Copper was also discussed in an article shared by MINING.com about copper mines in Chile boosting output in June despite coronavirus pandemic disrupting operations. Codelco, Chile’s government-owned copper company, increased output by 2.5% to 131,900t in June, compared with same period in 2019. Chile, which is the world’s largest copper producer, increased its overall production in the first half of the year by 2.6% to 2.83mt, while output at the Escondida deposit rose by 1.6% y-o-y to 105,800t, the article highlighted.

5. Coal – 113 mentions

US fossil fuel companies receiving billions of dollars of Covid-19 relief aid,a demand slump forcing suspension of Australian coal mine operations and a Colombian coal mine causing damage to the health of local residents were popularly discussed in Q3. According to an article shared by Svein T veitdal, a climate change activist, more than 5,000 fossil fuel companies in US were granted at least $3bn in the form of Covid-19 relief aid by the federal government. The businesses include coal mine operators, oil and gas drillers and service providers. The environmental activists are objecting to government investing billions of dollars into a sector, which is exacerbating the global climate crisis, the article highlighted.

Further, Ketan Joshi, a climate analyst, shared an article about Glencore, a Swiss mining company, deciding to halt its operations at two coal mines in Australia for two to three weeks. The miner will stop production at Hunter Valley Operations and Newlands mines in September-October, due to the slump in coal demand triggered by the coronavirus pandemic. Glencore will see a decline of 7Mt in overall output due to temporary closure of the two mines, the article noted.

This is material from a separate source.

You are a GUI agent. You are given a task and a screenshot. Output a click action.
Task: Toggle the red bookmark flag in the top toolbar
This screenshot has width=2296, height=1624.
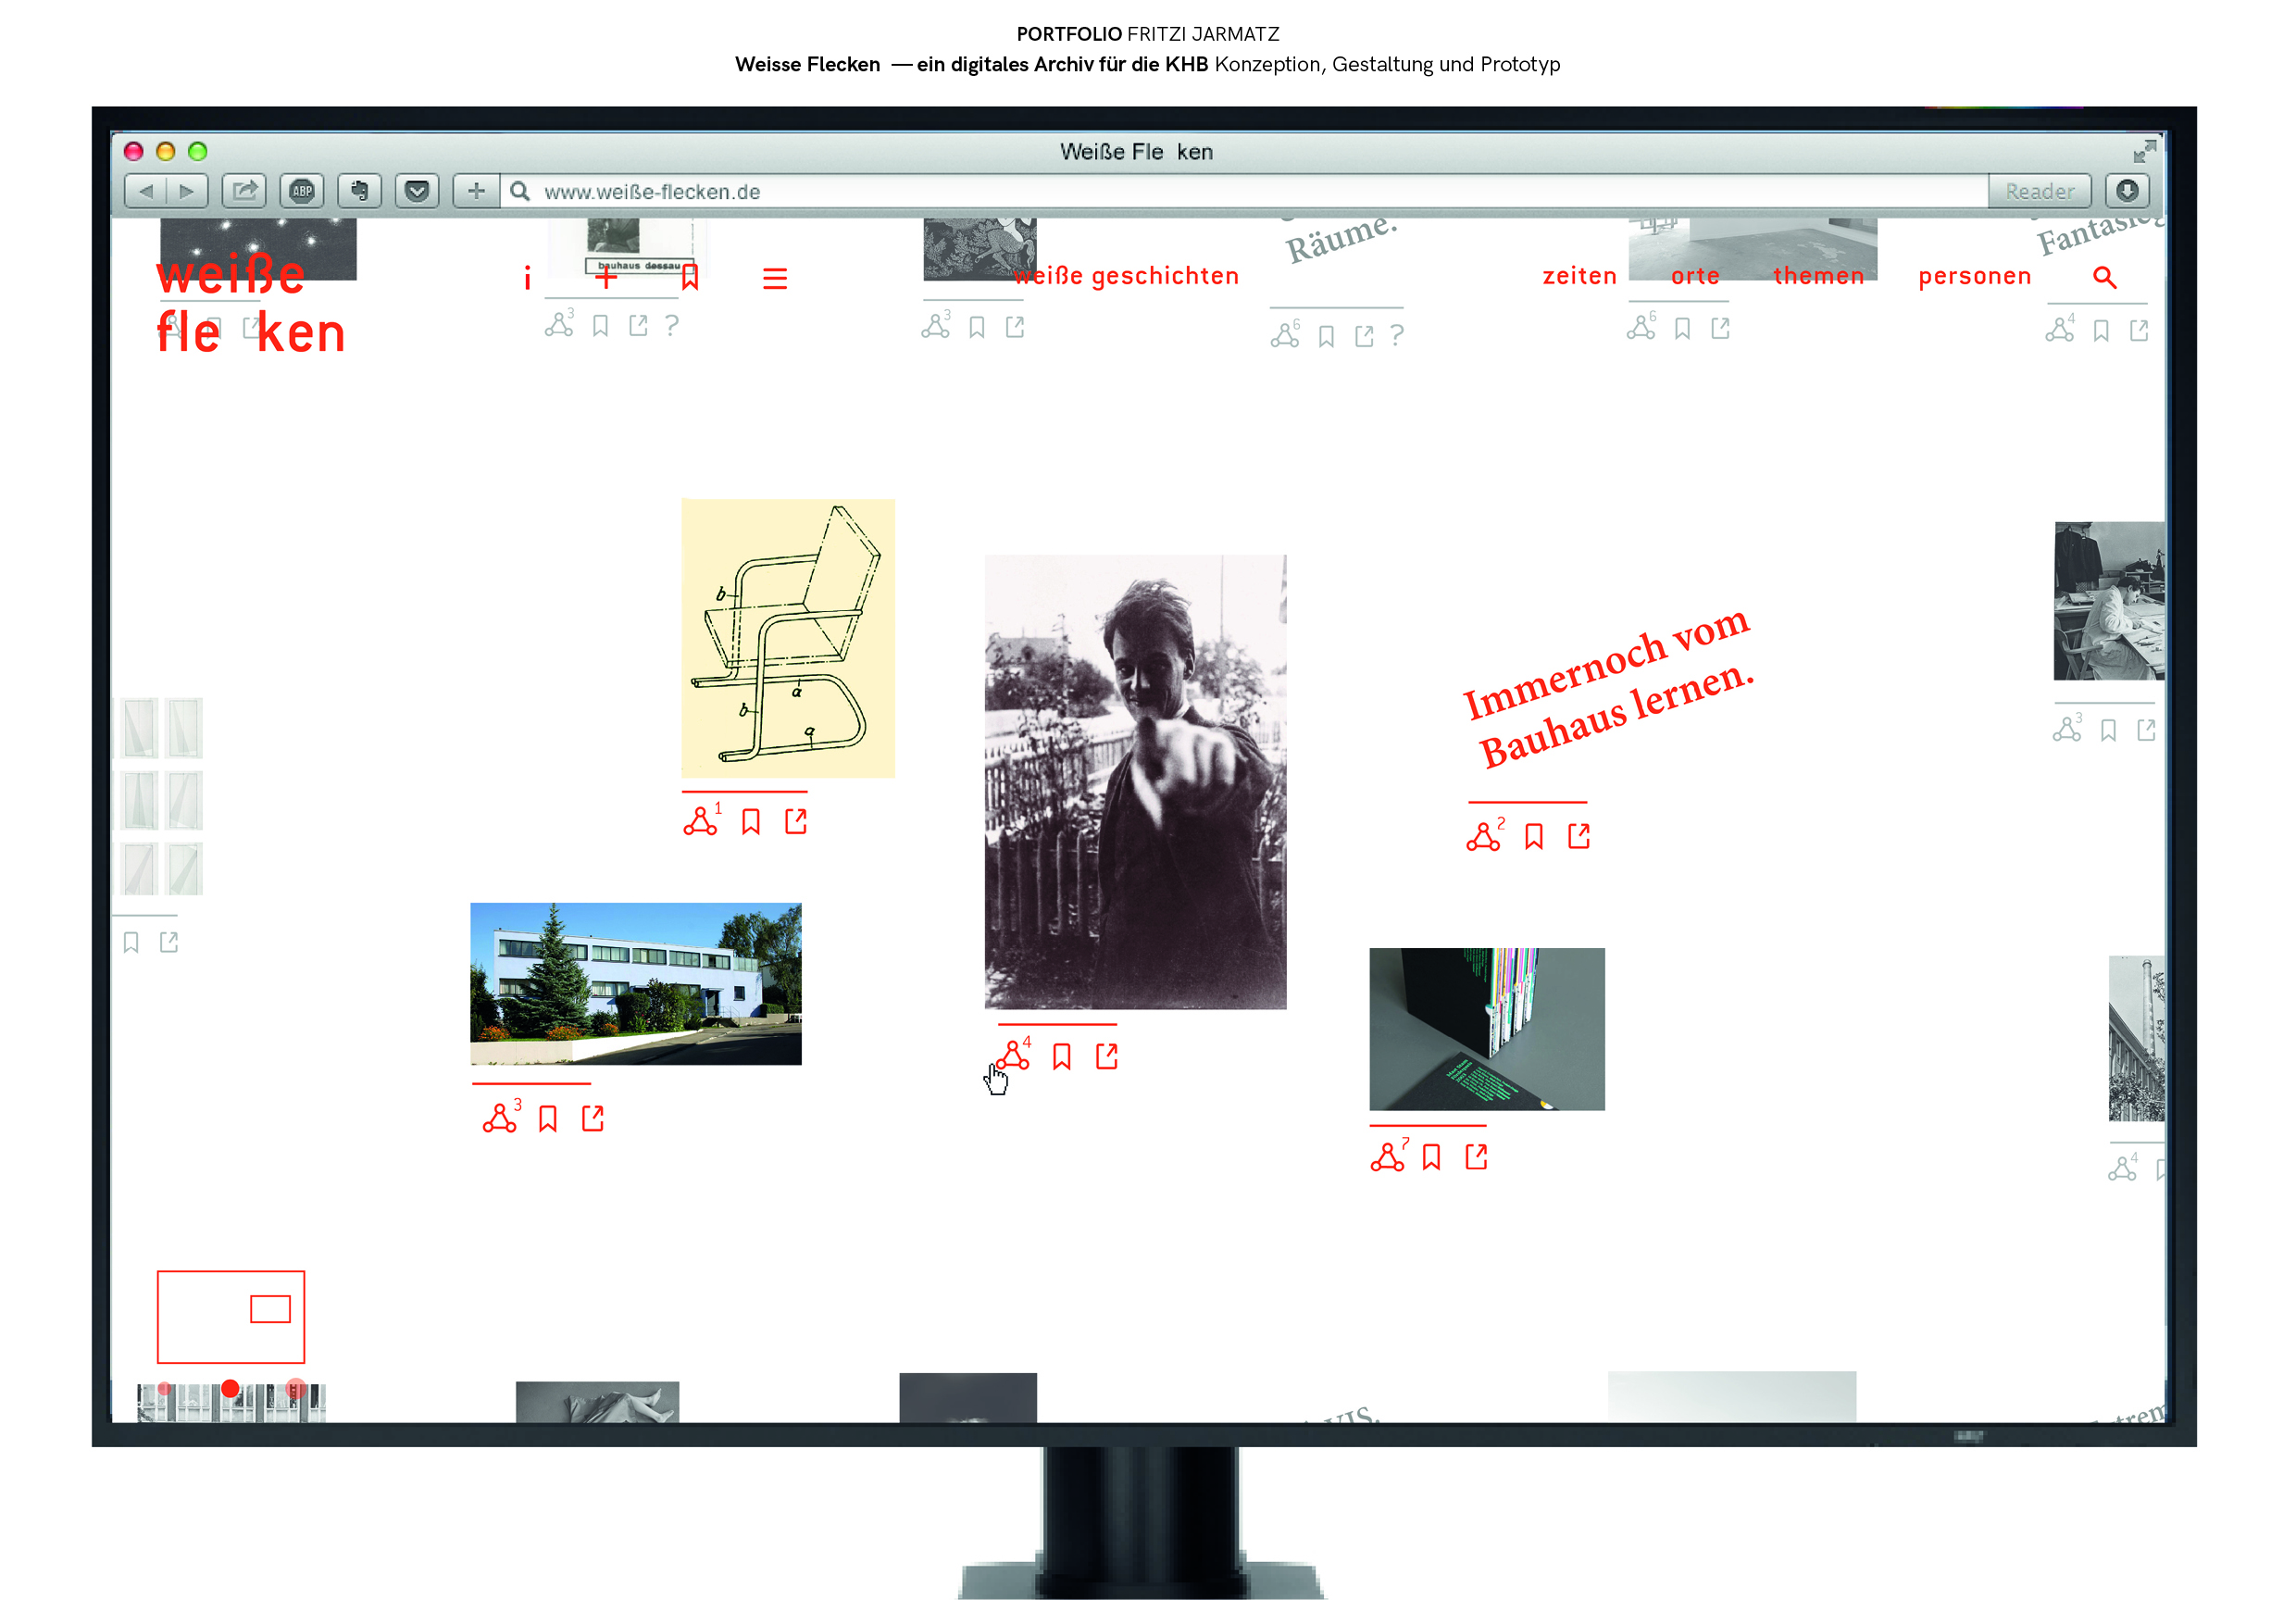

Another discussion related to coal was shared by Ed King, a climate activist, about a UN expert’s plea to suspend mining at El Cerrejon coal mine in Colombia in view of the health of indigenous communities. The expert urged mine operators Glencore, Anglo American and BHP to halt mining with immediate effect as the 24X7 operations at the site are making residents in the province vulnerable to Covid-19 and other respiratory infections. The mine has been in operation for the past 35 years, the article highlighted.